Karenanya, demokrasi selalu bersesuaian dengan mandat rakyat sebagaimana makna demos-kratos. oleh sebab itu, demokrasi yang dipahami sebagai proses politik rakyat tentu sedapat mungkin dapat bersinggungan dengan berbagai kepentingan rakyat. Tetapi, soal demokrasi kerapkali bersinggungan dengan local community, seperti kemiskinan, kesehatan dan pendidikan.

Demokrasi yang dipahamkan sebagai tolok ukur proses berpolitik yang ideal, maka sejatinya demokrasi memberi : (1) ruang ekspresi bagi masyarakatnya terkait dengan mimbar kebebasan untuk mengeluarkan pendapat. (2) ruang ekspektasi bagi setiap warga negaranya di dalam mewujudkan kapabilitasnya demi mewujudkan pemimpin yang baik bagi masyarakatnya. (3) Paling tidak demokrasi tetaplah harus disimbolkan sebagai makna kebebasan.

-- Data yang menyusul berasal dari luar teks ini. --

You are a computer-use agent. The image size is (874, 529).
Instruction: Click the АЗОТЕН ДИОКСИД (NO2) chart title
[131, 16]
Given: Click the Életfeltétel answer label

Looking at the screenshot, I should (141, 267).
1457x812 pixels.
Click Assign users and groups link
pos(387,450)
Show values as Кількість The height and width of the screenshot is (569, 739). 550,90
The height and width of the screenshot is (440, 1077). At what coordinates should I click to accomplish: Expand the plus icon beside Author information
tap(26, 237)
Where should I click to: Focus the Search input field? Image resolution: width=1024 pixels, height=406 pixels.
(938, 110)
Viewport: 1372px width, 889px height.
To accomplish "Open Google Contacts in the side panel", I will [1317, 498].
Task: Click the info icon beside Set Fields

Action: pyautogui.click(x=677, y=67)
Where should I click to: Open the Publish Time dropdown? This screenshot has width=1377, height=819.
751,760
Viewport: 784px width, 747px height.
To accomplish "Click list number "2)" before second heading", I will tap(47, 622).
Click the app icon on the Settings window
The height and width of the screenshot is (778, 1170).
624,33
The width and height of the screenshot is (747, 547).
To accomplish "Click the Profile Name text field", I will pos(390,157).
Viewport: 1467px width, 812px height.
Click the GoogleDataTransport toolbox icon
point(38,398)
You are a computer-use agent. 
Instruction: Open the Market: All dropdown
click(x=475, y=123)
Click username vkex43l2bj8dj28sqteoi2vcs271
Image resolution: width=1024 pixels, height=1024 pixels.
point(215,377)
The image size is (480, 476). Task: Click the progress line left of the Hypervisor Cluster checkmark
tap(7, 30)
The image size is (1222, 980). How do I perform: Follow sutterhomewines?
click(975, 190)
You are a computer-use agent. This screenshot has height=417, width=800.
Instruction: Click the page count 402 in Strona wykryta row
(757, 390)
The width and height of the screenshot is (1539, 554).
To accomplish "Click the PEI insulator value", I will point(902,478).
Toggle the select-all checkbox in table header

Dengan demikian maka masyarakat tak.lagi merasa terkurung (imanensi) dalam berbagai lingkungannya.

Dibanyak fenomena, politik yang selama kurang lebih 32 tahun lamanya terkurung (sentralistik), problem demokratik demikian besar tantangannya. Sebab masa itu, begitu terasa despotisme politik dan gaya kepemimpinan yang otoriterianisme, sangat menghambat demokrasi alias Kebebasan telah terpasung.
Namun reformasi 98 telah menggulung otoriterianisme menjadi politik yang serba terbuka, transparansi dan accountabilitas digelorakan sebagai bagian dari agenda perubahan. Tetapi, fase berlanjut tanpa sadar, reformasi gagal, sebab prilaku korupsi terjadi dihampir elemen pemerintahan baik itu kepala daerah (eksekutif) maupun anggota DPR (legislatif), bahkan termasuk di jajaran penegak hukum. Inikah yang disebut paradoks ?

Dari sinilah kemudian demokrasi di bully, di sandera bahkan dikurung oleh kepentingan politik yang lebih besar. Realitas ini kemudian turun sampai ke level pilkada gubernur, walikota maupun kabupaten. Parpol pun mengalami “kecemasan” antara memilih kadernya atau terpaksa membeli “tokoh” dari luar partai. Terus, kalau demikian prakteknya, maka dimana sesungguhnya eksistensi dan proses kaderisasi didalam partai, ataukah parpol tidak percaya diri ? semua itu kembali menjadi tantangan bagi parpol untuk menjelaskan ke publik.

Dan sangat ironis, pada proses transaksional politik antar partai, maka berkecendrungan mengurung demokrasi. Ketokohan tersandera karena tidak memiliki uang yang cukup untuk membeli kendaraan (parpol). sehingga banyak tokoh-tokoh potensial yang seharusnya tampil menjadi pemimpin yang lebih baik,tetapi apa daya tidak sanggup membeli kendaran untuk maju. Jadi kalau begitu, kemana demokrasi itu di kurung ? apakah sangat mungkin demokrasi itu dikurung oleh para bandar, bandit, dan mafia politik, dan kalau ini ter(jadi), maka akan melahirkan pemimpin seperti badut, bahkan seperti wayang yang di kendalikan oleh dalangnya. semoga tidak terjadi. (*)

 

oleh : Andi Ilham Samanlangi
Peneliti di OGIE Institute Research and Political Development.